How it fares may be a test of how interested audiences are in seeing singer-turned-actor Halle Bailey in a wholly non-musical role — notwithstanding some brief crooning of Mario’s Noughties R&B smash “Let Me Love You” for further nostalgia-farming — or “Bridgerton” star Regé-Jean Page on more contemporary dreamboat duty. Both are attractive, appealing performers, though neither colors outside the faint lines of the script with regard to their characters, each of which is burdened with more backstory than personality. Together, meanwhile, their chemistry never really rises above the cordial: The film may be bound to a PG-13 sexlessness, but there’s nary a winking hint here of sweatier off-screen possibilities.

Single New Yorker Anna (Bailey) is introduced as something of a hot mess, though you wouldn’t know it from Bailey’s squeaky-clean screen presence and perma-radiant presentation. Since her mother’s death sent her into a tailspin that ended her culinary school studies, she’s worked as a professional housesitter, eager to try on the lifestyles of her wealthy employees. After being fired by the latest of these (Nia Vardalos in a thankless cameo), Anna falls first on the mercy of her exasperated best friend, high-end hotel receptionist Claire (Aziza Scott), and then into the arms of flashy Italian hotel guest Matteo (Lorenzo de Moor). It’s just a one-night stand, but Matteo’s tales of idyllic life in his native Tuscany spark a rash decision: With the last of her savings, Anna buys a plane ticket to Italy, in ill-planned pursuit of la bella vita.

This turns out to be one of Anna’s more rational decisions, in the grand scheme of things. Upon arriving in Tuscany with no accommodation booked, she conveniently recalls the address of Matteo’s conveniently unoccupied luxury villa there, and breaks in with convenient ease. When her presence is discovered by Matteo’s conveniently estranged family, they are conveniently quick to believe her claim to be the prodigal son’s fiancée, and she’s immediately embraced as one of their own. No Italian stereotype is left unturned in this portrait of a garrulous, squabbling, intermittently randy clan with pure marinara sauce running through their collective veins; Michael (Page), Matteo’s British-born adopted brother, is a generously two-dimensional outlier by comparison.

Meeting cute in a local deli with a tussle over the last truffled prosciutto sandwich (“foodie” being the closest thing our heroine has to a distinctive character trait), Anna and Michael take an instant if superficial dislike to each other, and anyone who’s seen a movie before can join the dots from there. Predictability is a pleasure in the very best of romcoms, after all, though “You, Me & Tuscany” works toward its inevitable conclusion with a trudging, pro-forma sense of obligation. If the stakes never seem particularly high, that’s because the feelings never run particularly deep. Any dramatic obstacles are haphazardly placed and quickly surmounted, while any potential for outright farce is defused as quickly as it arises: The tone may be consistently lightweight, but actual laughs are scarce.
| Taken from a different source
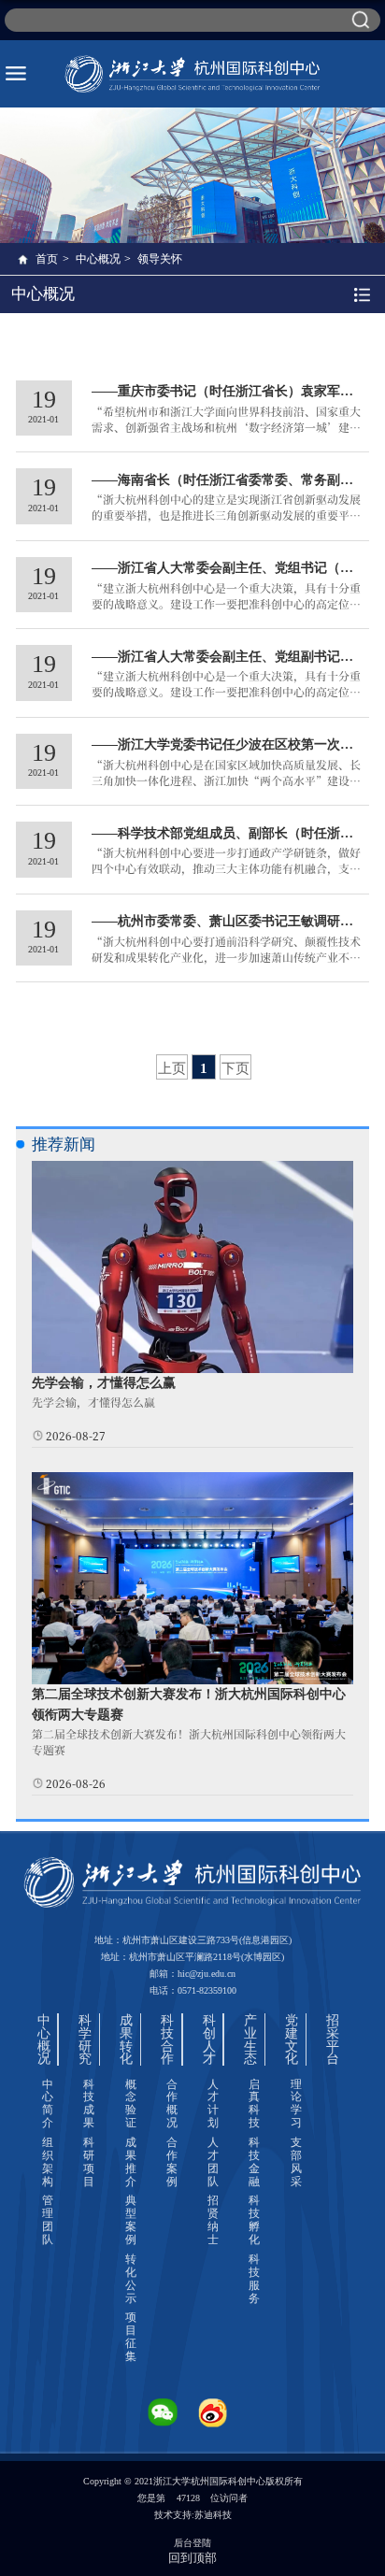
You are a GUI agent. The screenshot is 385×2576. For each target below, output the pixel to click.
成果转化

Even the Tuscan scenery — the clearest can’t-miss asset here, you might think — is indifferently shot and unimaginatively deployed by Coiro (“Marry Me”) and DP Danny Ruhlmann, rarely serving as more than a bright screensaver-style backdrop to rote dialogue scenes. (Indeed, intentionally or otherwise, most compositions here could be vertically cropped with relative ease.) “You, Me & Tuscany” passes the time painlessly enough, but it’s never quite the escape it wants to be: It’s packaged so familiarly and so cautiously, we hardly believe its celebration of free, restlessly wandering impulse.